Michael Kilango, head of the Uyole ARI-Uyole bean program, knows very well the challenges faced by farmers like Daud. They won’t get any income if their beans don’t grow. For that reason, his team – part of the Pan-African Bean Research Alliance (PABRA) – are hard at work. Uyole 03 has not only been chosen as a research priority because it is a profitable bean; it’s also drought- resilient.

 

“We’re reducing the impact of drought in two ways,” Michael says. “First, we’re using early maturing varieties that have been developed to spend less time in the ground, requiring less water and ready for harvest faster.  “Second, we’re researching techniques like ‘delayed cropping’. Farmers intercrop rows of Uyole 03 in-between mature maize, so it doesn’t compete for precious nutrients and water. The leaf-shade from maize prevents water loss by retaining moisture in the soil, delaying the impact of drought and improving soil fertility. This technique also diversifies the farmers’ food supply and marketable products, reducing risks.

“We’re always looking for varieties that are tolerant to disease, have improved color, size etc.,” notes Michael. “This year we applied to release two varieties; the materials are under a national release trial, pending testing around the country to check that they perform as what we say they do.”

Michael Kilango

Head, Agricultural Research Institute Uyole, Bean Research Program

Farmers changing the research

Lameck Kasege, District Crop Officer with the Ministry of Agriculture for Mbeya District, is passionate about his work, and he speaks with an infectious enthusiasm punctured with rounds of laughter.

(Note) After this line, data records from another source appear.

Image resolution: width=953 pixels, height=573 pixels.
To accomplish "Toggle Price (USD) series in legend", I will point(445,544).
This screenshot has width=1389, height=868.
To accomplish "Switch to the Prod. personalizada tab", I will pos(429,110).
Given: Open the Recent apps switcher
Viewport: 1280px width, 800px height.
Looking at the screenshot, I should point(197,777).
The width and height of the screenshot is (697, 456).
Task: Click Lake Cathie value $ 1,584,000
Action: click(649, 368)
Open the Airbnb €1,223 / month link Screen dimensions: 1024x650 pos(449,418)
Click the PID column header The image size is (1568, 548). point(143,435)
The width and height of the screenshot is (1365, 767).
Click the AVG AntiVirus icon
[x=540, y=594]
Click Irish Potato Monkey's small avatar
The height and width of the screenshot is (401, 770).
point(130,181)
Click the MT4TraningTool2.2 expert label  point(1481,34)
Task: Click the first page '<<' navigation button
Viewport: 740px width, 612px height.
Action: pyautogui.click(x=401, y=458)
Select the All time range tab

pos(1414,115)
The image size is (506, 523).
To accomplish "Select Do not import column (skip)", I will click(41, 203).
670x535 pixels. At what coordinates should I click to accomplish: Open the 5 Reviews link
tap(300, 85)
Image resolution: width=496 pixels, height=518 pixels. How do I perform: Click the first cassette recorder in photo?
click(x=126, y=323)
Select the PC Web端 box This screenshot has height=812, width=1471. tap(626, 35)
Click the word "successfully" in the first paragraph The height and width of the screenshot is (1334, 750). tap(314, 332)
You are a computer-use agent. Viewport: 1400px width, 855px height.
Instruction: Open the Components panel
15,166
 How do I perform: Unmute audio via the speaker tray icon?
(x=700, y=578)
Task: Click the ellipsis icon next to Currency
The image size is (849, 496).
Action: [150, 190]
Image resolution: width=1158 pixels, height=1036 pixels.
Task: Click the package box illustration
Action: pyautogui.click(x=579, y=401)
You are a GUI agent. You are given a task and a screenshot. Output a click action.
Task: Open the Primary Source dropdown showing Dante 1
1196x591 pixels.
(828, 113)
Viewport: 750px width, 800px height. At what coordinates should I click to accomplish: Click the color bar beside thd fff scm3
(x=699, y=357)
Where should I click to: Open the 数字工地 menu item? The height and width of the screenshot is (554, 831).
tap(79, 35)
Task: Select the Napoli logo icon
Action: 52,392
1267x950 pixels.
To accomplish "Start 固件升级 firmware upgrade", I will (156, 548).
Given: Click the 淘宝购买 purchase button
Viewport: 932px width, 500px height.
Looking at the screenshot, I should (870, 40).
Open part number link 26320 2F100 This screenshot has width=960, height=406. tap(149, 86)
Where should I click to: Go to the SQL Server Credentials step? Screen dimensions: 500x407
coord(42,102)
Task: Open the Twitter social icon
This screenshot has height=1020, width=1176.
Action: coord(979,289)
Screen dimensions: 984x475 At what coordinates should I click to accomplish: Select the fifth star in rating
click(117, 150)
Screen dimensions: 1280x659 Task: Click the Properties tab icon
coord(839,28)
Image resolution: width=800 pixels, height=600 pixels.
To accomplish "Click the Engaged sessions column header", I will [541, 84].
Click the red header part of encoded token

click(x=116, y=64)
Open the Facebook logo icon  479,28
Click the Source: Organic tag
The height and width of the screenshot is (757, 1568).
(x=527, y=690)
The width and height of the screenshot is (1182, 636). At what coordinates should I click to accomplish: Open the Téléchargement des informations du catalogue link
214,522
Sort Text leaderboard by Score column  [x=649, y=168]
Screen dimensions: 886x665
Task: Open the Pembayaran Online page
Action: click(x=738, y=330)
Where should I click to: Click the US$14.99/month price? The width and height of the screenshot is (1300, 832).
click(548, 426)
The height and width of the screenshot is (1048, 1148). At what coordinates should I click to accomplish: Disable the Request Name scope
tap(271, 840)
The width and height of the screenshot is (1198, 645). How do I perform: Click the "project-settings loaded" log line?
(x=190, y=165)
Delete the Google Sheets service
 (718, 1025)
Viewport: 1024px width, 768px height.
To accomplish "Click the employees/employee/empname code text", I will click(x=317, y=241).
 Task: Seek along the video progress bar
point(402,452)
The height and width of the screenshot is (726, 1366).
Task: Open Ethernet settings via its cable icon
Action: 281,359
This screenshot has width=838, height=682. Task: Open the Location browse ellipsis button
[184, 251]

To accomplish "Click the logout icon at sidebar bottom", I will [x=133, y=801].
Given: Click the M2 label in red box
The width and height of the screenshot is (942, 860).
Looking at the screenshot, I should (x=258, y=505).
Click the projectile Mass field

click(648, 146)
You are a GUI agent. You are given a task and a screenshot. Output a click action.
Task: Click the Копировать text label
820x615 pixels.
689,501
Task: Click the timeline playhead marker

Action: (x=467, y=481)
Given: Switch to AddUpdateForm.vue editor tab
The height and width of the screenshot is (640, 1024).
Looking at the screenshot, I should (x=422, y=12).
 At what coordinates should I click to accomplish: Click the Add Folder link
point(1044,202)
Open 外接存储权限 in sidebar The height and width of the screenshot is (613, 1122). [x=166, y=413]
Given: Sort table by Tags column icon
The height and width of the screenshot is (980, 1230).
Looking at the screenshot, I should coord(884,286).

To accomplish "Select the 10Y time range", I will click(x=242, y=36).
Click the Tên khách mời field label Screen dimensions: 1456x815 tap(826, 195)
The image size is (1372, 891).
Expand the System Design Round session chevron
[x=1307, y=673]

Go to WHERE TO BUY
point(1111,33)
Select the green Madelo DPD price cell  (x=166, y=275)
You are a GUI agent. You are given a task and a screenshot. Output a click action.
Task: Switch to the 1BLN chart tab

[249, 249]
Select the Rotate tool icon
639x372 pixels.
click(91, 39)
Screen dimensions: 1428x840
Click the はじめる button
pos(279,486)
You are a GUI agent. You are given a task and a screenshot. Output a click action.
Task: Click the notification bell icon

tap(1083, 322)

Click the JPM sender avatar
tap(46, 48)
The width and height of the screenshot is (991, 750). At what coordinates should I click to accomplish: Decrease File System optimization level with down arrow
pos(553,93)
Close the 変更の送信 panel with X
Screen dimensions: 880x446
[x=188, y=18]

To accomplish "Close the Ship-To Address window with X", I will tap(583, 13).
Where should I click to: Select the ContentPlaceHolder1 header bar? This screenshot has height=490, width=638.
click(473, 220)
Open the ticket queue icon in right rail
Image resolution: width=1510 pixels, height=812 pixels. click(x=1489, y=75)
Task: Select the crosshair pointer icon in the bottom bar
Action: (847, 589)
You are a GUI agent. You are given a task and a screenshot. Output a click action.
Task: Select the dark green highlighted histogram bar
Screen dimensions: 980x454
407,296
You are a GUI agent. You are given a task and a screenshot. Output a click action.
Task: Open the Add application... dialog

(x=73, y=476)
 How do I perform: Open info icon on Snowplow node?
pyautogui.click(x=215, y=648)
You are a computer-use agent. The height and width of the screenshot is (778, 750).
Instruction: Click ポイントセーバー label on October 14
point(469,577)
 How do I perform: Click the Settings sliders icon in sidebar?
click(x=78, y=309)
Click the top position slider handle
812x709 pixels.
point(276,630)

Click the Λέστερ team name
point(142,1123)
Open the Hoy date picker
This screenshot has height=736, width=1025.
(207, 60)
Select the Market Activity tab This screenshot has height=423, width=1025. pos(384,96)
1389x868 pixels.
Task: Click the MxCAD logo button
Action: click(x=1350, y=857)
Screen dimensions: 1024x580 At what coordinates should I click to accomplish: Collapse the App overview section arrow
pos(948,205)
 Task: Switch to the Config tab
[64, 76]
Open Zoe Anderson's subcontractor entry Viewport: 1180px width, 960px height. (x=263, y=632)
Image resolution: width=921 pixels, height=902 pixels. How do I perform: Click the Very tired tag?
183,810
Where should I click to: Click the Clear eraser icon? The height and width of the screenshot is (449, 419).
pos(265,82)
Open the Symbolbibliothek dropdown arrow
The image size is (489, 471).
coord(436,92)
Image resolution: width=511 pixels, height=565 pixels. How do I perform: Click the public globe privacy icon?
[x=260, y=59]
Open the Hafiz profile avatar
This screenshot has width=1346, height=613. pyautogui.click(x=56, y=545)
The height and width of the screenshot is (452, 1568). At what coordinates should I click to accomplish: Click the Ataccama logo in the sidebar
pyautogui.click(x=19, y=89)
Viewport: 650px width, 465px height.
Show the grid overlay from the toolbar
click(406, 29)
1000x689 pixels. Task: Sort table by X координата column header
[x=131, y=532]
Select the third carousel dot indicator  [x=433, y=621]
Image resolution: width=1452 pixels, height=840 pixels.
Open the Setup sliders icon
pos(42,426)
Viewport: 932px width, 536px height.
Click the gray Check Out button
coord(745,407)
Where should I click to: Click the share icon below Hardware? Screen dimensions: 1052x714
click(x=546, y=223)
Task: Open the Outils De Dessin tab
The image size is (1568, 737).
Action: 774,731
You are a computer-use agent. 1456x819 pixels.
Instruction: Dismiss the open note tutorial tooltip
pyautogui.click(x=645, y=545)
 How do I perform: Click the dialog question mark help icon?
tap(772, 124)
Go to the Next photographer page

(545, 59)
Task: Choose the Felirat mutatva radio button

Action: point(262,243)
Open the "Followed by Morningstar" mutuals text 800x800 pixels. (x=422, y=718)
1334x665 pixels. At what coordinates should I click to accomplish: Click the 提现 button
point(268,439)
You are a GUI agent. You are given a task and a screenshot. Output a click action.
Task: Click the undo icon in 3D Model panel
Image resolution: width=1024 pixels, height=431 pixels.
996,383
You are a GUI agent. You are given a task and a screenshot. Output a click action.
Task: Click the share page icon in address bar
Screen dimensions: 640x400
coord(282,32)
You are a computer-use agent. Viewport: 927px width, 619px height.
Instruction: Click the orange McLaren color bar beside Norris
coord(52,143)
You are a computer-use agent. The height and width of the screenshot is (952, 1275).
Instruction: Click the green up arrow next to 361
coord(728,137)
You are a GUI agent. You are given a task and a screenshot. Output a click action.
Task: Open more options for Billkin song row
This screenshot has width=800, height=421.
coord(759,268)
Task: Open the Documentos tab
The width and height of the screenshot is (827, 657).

Having pioneered the Farmer Field School model since the late 1990s, his new-found passion is empowering women’s groups with information and technical knowhow so they can make more income from beans.

 

“The farmers are not just doing what we tell them. They are changing our research,” he said. “Getting feedback from them is really important.”

Lameck Kasege

District Crop Officer for Mbeya District, Ministry of Agriculture, Food and Cooperatives - Tanzania

The success of the intercropping technique has been largely due to feedback from farmers about what works on their farms, he says.

But boosting yields is not enough if there is no market. Researchers at ARI Uyole are also linking bean farmer groups, mostly women who dominate the bean retail sector, with the private sector to ensure they have a ready market, with a fixed minimum price, when they harvest.

Daud now supplies 295 farmers with seed, up from nine when he first started three years ago. He also sells commercial bean grain to a private company, Raphael Group Limited, for export. “When I grew only maize I wasn’t getting any profit,” he explained. “The yield from beans wasn’t that good – 120 kg wasn’t enough to make money.”

Now, he and his wife keep cattle and pigs, have started a project to grow improved avocados, and have invested in a bio-gas plant. In future: “We’d like to ask the researchers to keep us informed of improved varieties, and which markets we can aim for,” he says.

Uyole beans in Tanzania

This research is funded in the framework of the Tropical Legume III project by the Government of Tanzania through the Bill & Melinda Gates Foundation (BMGF), and jointly implemented by ARI-Uyole and the International Center for Tropical Agriculture (CIAT).

Call to Action

  • The research in this project can be applied in other areas and scaled up through the PABRA network.
  • Innovations such as implemented by the company FIPS, providing farmers with smaller, cheaper packs of different inputs including seeds for improved varieties and fertilizers can be replicated at scale to provide more beans over a larger area.
  • The research in this project is already being scaled up in collaboration with development partners including FIPS and One Acre Fund. There is potential to collaborate with other partners across the region.